Dans cet arrêt rendu le 24 janvier 2024, la première chambre civile de la Cour de cassation opère un revirement de jurisprudence relatif à la reproduction lisible des dispositions du Code de la consommation concernant les contrats conclus hors établissement et à la confirmation tacite par le consommateur.

Faits et procédure. Par contrat conclu hors établissement le 7 avril 2016, l'acquéreur a commandé auprès d’un vendeur la fourniture et la pose de panneaux photovoltaïques, financés par un crédit souscrit le même jour auprès d’une banque. Invoquant des irrégularités du bon de commande, l'acquéreur a assigné le vendeur et la banque en annulation du contrat principal et du crédit affecté. Le vendeur soutient que l’acquéreur a confirmé le contrat en s’exécutant volontairement et en ayant connaissance du vice affectant le formalisme de la convention passée par la reproduction au verso de dispositions utiles du code de la consommation. Il n’en est rien selon la cour d’appel qui considère qu’il ne ressortait d’aucun élément aux débats que le consommateur avait eu conscience des vices affectant le bon de commande au moment de la souscription du contrat ou de son exécution. L’acte était entaché de nullité et aucune confirmation ne pouvait être caractérisée en l’espèce (CA Douai, 25 novembre 2021, n° 19/05437 N° Lexbase : A03667DW).

Le professionnel se pourvoit en cassation en reprochant à la cour d’appel, notamment, d’avoir refusé la confirmation du contrat alors que « l'exécution volontaire d'un contrat de vente conclu lors d'un démarchage, en connaissance des vices affectant le bon de commande, vaut confirmation du contrat et prive l'acquéreur de la possibilité de se prévaloir des nullités formelles invoquées, et que la reproduction intégrale des articles du code de la consommation, dès lors qu'ils figurent en caractères parfaitement lisibles dans les conditions générales de vente, suffit à permettre à l'acquéreur d'avoir connaissance des irrégularités formelles affectant les mentions du bon de commande ».

Solution.
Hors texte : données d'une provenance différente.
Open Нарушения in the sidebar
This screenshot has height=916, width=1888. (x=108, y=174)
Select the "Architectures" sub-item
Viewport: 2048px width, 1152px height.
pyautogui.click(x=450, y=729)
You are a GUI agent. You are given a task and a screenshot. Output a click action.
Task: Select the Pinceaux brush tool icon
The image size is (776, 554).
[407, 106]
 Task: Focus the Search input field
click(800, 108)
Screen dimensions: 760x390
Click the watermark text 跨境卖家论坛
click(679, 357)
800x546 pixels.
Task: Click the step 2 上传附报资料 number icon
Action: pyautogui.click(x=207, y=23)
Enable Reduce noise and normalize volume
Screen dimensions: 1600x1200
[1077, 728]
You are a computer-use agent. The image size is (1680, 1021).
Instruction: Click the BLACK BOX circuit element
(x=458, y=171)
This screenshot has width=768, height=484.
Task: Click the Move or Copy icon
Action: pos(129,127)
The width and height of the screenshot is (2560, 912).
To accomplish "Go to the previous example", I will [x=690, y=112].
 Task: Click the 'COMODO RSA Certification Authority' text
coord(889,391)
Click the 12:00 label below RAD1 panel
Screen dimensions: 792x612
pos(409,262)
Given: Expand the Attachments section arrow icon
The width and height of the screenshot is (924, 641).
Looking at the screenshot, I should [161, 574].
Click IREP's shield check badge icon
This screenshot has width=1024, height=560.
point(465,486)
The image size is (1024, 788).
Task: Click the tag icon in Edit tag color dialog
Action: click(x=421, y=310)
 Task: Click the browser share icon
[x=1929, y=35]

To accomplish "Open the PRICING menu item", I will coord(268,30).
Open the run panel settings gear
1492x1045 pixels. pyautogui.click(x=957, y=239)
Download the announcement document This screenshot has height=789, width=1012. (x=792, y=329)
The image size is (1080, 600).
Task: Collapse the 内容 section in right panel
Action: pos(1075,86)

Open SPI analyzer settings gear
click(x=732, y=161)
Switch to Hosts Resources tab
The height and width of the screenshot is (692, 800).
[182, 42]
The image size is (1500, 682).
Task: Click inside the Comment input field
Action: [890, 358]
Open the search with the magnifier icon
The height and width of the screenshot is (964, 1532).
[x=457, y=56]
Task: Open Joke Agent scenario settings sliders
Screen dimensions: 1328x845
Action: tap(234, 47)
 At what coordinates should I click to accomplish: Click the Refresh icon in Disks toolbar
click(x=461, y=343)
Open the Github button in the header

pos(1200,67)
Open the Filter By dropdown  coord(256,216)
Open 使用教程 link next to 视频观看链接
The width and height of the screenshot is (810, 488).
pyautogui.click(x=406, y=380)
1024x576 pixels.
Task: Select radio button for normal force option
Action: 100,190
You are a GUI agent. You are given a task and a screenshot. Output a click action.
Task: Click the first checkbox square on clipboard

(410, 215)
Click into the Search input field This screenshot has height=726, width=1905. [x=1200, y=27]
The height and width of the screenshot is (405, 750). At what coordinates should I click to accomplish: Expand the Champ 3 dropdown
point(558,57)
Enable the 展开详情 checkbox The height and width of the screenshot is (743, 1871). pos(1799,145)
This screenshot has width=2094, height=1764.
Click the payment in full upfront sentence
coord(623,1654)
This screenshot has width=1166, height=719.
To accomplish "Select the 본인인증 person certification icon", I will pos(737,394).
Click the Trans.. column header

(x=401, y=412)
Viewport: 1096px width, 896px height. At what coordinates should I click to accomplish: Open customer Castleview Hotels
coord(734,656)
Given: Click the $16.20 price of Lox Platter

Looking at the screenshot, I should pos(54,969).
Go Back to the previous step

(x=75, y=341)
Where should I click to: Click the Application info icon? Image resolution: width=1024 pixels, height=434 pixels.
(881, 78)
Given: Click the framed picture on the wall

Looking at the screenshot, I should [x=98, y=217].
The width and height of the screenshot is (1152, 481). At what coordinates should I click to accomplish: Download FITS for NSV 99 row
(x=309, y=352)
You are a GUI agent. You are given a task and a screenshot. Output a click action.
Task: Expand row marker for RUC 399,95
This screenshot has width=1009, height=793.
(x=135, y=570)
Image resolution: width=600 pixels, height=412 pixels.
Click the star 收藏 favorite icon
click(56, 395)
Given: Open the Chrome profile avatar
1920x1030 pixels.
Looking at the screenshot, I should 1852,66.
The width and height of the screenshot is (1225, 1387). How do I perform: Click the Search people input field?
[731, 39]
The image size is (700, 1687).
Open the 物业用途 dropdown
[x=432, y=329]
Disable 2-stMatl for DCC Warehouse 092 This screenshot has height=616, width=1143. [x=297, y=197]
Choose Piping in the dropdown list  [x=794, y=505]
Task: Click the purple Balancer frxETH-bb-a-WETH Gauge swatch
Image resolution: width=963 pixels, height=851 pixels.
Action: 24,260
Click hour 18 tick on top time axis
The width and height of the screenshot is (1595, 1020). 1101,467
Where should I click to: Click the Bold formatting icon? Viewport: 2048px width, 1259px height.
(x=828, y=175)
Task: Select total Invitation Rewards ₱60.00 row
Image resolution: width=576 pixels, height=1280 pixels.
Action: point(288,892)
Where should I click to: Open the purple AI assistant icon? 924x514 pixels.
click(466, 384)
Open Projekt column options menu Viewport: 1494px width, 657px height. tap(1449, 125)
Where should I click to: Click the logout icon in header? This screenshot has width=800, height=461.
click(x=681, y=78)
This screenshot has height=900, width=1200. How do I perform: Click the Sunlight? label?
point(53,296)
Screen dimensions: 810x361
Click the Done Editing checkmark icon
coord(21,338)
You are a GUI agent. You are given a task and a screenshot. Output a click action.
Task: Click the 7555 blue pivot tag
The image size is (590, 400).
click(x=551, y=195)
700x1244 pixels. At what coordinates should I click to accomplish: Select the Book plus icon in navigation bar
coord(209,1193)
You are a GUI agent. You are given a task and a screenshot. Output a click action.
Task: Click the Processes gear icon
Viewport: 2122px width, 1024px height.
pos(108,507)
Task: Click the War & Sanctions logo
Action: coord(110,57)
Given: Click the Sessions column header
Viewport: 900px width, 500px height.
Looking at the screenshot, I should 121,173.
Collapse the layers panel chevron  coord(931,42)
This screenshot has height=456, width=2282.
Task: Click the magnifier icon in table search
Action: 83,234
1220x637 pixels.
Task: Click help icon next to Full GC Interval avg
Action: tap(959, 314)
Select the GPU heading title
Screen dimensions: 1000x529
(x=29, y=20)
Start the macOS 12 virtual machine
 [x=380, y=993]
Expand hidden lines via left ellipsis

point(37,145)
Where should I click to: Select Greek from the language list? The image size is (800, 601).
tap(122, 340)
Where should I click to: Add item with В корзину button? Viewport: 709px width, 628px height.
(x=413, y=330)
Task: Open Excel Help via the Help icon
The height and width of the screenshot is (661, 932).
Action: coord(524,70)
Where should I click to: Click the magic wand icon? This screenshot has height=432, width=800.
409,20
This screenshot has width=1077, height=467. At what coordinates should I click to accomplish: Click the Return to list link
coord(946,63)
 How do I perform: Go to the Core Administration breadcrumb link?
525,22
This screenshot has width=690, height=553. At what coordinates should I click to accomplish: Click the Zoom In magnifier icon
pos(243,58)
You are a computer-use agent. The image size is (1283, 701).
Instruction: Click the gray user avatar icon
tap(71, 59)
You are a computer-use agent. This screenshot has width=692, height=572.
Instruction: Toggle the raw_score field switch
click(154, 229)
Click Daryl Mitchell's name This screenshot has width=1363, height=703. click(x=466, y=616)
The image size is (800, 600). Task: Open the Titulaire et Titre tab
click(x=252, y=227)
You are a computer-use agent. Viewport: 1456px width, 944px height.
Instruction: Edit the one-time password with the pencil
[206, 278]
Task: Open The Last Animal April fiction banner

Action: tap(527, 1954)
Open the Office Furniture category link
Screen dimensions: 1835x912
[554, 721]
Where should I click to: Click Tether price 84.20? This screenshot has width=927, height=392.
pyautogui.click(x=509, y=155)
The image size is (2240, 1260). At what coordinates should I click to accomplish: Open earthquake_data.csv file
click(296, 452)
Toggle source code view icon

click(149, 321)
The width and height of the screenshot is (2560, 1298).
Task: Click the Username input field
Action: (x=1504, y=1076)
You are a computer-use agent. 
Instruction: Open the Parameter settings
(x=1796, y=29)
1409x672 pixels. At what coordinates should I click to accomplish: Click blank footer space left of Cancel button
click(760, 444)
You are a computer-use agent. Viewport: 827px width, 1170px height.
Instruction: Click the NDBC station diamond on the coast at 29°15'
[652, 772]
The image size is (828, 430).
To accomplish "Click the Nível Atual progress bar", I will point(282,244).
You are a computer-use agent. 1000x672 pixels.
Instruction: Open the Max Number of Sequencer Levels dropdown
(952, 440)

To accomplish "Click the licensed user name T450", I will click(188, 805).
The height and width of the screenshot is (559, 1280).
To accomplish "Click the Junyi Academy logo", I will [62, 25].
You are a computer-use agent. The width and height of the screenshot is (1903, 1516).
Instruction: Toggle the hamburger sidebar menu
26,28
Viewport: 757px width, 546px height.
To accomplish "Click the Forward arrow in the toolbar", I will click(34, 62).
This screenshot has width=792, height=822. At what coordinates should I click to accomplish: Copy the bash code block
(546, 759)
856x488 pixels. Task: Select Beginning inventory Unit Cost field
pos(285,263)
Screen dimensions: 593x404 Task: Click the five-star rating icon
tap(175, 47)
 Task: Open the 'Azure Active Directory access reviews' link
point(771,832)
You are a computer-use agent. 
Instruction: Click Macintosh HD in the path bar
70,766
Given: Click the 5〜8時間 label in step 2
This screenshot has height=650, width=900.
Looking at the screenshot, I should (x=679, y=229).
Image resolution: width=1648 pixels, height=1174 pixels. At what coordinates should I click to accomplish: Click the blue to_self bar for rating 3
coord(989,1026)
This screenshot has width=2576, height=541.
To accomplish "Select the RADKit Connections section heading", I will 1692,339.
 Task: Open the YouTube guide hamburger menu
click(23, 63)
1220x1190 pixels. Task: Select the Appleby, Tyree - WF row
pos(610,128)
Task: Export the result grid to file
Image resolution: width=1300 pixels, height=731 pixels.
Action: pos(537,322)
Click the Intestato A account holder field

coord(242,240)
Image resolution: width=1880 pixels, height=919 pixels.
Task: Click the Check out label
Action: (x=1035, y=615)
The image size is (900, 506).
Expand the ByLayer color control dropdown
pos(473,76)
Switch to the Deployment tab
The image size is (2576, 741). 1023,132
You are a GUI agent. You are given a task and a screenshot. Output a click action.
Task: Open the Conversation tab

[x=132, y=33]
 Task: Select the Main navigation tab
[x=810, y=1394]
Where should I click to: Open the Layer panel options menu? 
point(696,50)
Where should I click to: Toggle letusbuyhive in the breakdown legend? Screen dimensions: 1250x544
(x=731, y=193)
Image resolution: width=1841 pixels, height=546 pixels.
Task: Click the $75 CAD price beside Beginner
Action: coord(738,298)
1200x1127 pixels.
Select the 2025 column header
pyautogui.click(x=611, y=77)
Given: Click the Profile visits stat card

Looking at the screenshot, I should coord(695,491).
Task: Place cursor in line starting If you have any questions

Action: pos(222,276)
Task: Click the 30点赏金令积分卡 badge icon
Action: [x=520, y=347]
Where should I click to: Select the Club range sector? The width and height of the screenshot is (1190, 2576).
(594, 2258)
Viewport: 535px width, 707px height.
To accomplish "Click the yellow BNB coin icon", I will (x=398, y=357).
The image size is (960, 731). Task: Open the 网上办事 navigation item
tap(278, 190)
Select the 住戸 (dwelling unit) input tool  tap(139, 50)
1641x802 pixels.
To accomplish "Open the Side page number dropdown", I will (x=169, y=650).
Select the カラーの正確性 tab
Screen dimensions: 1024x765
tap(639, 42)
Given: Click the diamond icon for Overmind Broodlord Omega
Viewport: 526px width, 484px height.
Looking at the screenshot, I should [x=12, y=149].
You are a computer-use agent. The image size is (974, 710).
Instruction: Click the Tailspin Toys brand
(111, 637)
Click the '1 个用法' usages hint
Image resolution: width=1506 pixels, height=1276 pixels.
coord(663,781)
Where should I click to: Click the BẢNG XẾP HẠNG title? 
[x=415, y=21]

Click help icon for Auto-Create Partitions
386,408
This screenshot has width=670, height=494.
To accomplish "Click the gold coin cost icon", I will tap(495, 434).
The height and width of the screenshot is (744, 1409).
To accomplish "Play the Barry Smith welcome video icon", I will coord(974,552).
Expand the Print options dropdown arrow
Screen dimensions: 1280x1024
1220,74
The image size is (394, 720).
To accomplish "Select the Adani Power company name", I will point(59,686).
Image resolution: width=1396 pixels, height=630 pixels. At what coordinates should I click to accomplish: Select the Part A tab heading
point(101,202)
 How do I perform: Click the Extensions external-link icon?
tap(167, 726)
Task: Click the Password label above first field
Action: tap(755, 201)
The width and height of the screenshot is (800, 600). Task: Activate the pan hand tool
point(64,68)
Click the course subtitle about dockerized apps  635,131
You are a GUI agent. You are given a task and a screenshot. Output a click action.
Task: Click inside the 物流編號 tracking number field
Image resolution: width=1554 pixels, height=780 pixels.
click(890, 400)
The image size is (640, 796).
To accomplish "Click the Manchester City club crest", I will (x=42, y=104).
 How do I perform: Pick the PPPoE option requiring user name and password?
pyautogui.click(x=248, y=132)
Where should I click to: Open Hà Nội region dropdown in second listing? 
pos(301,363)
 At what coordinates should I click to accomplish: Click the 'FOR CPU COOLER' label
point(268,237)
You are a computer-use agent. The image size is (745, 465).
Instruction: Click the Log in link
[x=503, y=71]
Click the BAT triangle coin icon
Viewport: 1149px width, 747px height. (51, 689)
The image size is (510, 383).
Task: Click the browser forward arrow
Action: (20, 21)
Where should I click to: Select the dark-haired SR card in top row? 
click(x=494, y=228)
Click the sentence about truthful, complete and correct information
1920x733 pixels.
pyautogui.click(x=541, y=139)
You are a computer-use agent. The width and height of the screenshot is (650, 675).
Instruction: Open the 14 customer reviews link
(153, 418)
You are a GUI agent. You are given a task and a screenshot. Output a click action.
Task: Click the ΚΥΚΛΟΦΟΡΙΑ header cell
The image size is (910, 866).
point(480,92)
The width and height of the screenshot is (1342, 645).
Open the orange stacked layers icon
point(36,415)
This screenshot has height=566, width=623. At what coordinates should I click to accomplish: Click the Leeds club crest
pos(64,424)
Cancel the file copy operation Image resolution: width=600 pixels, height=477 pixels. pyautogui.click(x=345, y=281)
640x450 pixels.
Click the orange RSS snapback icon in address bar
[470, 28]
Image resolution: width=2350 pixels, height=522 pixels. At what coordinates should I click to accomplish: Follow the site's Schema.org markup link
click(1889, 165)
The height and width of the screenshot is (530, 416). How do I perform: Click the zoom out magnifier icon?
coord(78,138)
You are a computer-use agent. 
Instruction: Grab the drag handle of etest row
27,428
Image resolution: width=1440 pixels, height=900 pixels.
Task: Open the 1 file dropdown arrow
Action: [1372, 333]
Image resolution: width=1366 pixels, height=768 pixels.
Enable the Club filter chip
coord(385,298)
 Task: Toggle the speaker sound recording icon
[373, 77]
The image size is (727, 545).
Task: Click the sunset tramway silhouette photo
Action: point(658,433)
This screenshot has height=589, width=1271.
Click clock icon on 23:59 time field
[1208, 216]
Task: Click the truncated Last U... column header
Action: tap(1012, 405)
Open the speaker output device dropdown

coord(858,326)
Ainsi que le reformule la première chambre civile, le moyen pose la question des conditions de la confirmation tacite d'un contrat conclu hors établissement comportant un vice et plus précisément celle de savoir si la reproduction des articles du code de la consommation relatifs aux mentions obligatoires d'un tel contrat, dès lors que ces textes figurent en caractères lisibles dans les conditions générales de vente, suffit à permettre à l'acquéreur d'avoir connaissance des irrégularités formelles affectant ce contrat.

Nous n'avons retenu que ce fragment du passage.